- [SUPPLIED MATERIAL]:
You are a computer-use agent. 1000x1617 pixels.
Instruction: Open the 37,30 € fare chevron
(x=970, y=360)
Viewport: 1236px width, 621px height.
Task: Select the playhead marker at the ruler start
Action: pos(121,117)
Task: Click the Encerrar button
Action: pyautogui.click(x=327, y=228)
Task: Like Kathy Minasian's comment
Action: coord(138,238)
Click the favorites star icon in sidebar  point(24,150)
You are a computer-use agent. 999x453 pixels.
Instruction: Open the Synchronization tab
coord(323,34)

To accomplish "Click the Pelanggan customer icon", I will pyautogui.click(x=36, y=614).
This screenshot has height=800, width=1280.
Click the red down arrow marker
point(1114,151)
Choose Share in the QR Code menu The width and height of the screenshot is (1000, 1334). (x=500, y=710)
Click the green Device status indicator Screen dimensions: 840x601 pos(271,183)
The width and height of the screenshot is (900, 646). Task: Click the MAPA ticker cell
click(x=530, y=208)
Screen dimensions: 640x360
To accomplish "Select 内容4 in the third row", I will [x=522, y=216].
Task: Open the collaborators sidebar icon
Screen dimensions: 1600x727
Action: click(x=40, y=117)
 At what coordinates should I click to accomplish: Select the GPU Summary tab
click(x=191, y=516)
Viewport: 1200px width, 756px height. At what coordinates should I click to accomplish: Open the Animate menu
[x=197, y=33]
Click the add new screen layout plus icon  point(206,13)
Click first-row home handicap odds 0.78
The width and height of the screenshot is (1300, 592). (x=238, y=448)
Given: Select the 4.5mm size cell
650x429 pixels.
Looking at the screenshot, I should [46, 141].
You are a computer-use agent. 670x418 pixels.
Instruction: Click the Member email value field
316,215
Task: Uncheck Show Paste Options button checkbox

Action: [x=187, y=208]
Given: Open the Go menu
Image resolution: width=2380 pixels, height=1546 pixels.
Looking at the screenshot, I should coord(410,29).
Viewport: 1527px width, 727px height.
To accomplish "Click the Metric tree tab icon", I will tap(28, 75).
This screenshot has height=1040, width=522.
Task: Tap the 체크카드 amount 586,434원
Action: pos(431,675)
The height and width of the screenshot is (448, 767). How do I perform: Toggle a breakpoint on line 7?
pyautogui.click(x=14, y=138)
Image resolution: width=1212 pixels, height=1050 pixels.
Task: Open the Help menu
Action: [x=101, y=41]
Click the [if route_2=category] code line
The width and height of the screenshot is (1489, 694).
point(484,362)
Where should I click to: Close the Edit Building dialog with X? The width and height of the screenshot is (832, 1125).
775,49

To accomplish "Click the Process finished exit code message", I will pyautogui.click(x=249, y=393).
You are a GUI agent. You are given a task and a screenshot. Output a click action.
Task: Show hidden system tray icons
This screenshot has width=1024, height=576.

- [TASK TO CARRY OUT]:
Where a line of the material above holds the string "computer", copy that line.

- [YOUR RESPONSE]:
You are a computer-use agent. 1000x1617 pixels.
You are a computer-use agent. 999x453 pixels.
You are a computer-use agent. 670x418 pixels.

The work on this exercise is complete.